Write down each of the records again, exactly and in full.

DATASET RECORDS below:

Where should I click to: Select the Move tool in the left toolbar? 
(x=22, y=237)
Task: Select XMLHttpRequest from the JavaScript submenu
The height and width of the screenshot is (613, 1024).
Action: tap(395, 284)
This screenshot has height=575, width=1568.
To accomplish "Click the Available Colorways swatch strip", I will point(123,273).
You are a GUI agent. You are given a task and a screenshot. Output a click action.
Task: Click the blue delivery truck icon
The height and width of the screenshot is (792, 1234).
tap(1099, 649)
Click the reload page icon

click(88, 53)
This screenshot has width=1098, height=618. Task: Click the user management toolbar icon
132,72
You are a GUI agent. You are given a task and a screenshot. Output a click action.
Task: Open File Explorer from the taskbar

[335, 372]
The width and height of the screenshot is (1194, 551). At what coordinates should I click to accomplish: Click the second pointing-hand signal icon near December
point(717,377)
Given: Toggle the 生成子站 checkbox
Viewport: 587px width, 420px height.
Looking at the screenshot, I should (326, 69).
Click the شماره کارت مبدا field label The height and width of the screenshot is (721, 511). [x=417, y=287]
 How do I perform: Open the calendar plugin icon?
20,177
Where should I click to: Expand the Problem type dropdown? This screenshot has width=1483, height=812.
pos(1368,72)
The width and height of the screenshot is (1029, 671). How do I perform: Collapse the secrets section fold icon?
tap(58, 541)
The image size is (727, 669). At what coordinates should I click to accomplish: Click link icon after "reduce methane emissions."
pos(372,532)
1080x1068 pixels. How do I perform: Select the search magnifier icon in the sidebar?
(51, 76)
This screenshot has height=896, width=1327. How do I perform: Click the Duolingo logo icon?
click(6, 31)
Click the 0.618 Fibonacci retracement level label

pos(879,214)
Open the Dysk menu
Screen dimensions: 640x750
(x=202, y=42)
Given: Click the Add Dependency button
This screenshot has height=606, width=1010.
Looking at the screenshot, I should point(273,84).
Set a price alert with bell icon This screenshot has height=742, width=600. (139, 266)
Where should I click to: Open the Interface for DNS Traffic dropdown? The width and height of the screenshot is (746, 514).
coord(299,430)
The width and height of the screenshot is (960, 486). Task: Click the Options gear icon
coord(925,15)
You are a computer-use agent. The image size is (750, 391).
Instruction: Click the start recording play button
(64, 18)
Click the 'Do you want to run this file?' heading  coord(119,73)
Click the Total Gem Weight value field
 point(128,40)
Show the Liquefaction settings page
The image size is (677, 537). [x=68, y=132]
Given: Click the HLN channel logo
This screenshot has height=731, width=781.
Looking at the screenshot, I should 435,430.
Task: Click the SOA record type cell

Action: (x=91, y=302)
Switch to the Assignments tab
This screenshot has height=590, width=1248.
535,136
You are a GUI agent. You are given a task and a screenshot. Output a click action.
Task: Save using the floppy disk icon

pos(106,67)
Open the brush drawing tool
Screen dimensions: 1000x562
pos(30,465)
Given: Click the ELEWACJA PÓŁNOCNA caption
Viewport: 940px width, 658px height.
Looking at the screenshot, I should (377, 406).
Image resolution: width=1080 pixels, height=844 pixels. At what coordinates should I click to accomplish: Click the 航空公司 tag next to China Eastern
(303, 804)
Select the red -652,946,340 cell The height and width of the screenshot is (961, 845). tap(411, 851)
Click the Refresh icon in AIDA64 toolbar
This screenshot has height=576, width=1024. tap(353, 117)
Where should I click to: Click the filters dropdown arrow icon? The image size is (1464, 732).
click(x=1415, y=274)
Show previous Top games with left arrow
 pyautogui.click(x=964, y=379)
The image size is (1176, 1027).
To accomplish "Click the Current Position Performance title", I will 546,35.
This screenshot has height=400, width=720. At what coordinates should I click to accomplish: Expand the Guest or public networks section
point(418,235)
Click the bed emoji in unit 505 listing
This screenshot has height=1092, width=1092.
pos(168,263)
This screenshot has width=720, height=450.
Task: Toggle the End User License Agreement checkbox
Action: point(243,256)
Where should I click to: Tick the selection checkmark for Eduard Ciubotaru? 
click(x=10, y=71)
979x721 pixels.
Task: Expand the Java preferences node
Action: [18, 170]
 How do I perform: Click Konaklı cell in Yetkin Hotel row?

End of DATASET RECORDS.

▶ **RESPONSE FOR THIS EXERCISE**:
Where should I click to: Select the Move tool in the left toolbar? 
(x=22, y=237)
Task: Select XMLHttpRequest from the JavaScript submenu
The height and width of the screenshot is (613, 1024).
Action: tap(395, 284)
This screenshot has height=575, width=1568.
To accomplish "Click the Available Colorways swatch strip", I will point(123,273).
You are a GUI agent. You are given a task and a screenshot. Output a click action.
Task: Click the blue delivery truck icon
The height and width of the screenshot is (792, 1234).
tap(1099, 649)
Click the reload page icon

click(88, 53)
This screenshot has width=1098, height=618. Task: Click the user management toolbar icon
132,72
You are a GUI agent. You are given a task and a screenshot. Output a click action.
Task: Open File Explorer from the taskbar

[335, 372]
The width and height of the screenshot is (1194, 551). At what coordinates should I click to accomplish: Click the second pointing-hand signal icon near December
point(717,377)
Given: Toggle the 生成子站 checkbox
Viewport: 587px width, 420px height.
Looking at the screenshot, I should (326, 69).
Click the شماره کارت مبدا field label The height and width of the screenshot is (721, 511). [x=417, y=287]
 How do I perform: Open the calendar plugin icon?
20,177
Where should I click to: Expand the Problem type dropdown? This screenshot has width=1483, height=812.
pos(1368,72)
The width and height of the screenshot is (1029, 671). How do I perform: Collapse the secrets section fold icon?
tap(58, 541)
The image size is (727, 669). At what coordinates should I click to accomplish: Click link icon after "reduce methane emissions."
pos(372,532)
1080x1068 pixels. How do I perform: Select the search magnifier icon in the sidebar?
(51, 76)
This screenshot has height=896, width=1327. How do I perform: Click the Duolingo logo icon?
click(6, 31)
Click the 0.618 Fibonacci retracement level label

pos(879,214)
Open the Dysk menu
Screen dimensions: 640x750
(x=202, y=42)
Given: Click the Add Dependency button
This screenshot has height=606, width=1010.
Looking at the screenshot, I should point(273,84).
Set a price alert with bell icon This screenshot has height=742, width=600. (139, 266)
Where should I click to: Open the Interface for DNS Traffic dropdown? The width and height of the screenshot is (746, 514).
coord(299,430)
The width and height of the screenshot is (960, 486). Task: Click the Options gear icon
coord(925,15)
You are a computer-use agent. The image size is (750, 391).
Instruction: Click the start recording play button
(64, 18)
Click the 'Do you want to run this file?' heading  coord(119,73)
Click the Total Gem Weight value field
 point(128,40)
Show the Liquefaction settings page
The image size is (677, 537). [x=68, y=132]
Given: Click the HLN channel logo
This screenshot has height=731, width=781.
Looking at the screenshot, I should 435,430.
Task: Click the SOA record type cell

Action: (x=91, y=302)
Switch to the Assignments tab
This screenshot has height=590, width=1248.
535,136
You are a GUI agent. You are given a task and a screenshot. Output a click action.
Task: Save using the floppy disk icon

pos(106,67)
Open the brush drawing tool
Screen dimensions: 1000x562
pos(30,465)
Given: Click the ELEWACJA PÓŁNOCNA caption
Viewport: 940px width, 658px height.
Looking at the screenshot, I should (377, 406).
Image resolution: width=1080 pixels, height=844 pixels. At what coordinates should I click to accomplish: Click the 航空公司 tag next to China Eastern
(303, 804)
Select the red -652,946,340 cell The height and width of the screenshot is (961, 845). tap(411, 851)
Click the Refresh icon in AIDA64 toolbar
This screenshot has height=576, width=1024. tap(353, 117)
Where should I click to: Click the filters dropdown arrow icon? The image size is (1464, 732).
click(x=1415, y=274)
Show previous Top games with left arrow
 pyautogui.click(x=964, y=379)
The image size is (1176, 1027).
To accomplish "Click the Current Position Performance title", I will 546,35.
This screenshot has height=400, width=720. At what coordinates should I click to accomplish: Expand the Guest or public networks section
point(418,235)
Click the bed emoji in unit 505 listing
This screenshot has height=1092, width=1092.
pos(168,263)
This screenshot has width=720, height=450.
Task: Toggle the End User License Agreement checkbox
Action: point(243,256)
Where should I click to: Tick the selection checkmark for Eduard Ciubotaru? 
click(x=10, y=71)
979x721 pixels.
Task: Expand the Java preferences node
Action: [18, 170]
 How do I perform: Click Konaklı cell in Yetkin Hotel row?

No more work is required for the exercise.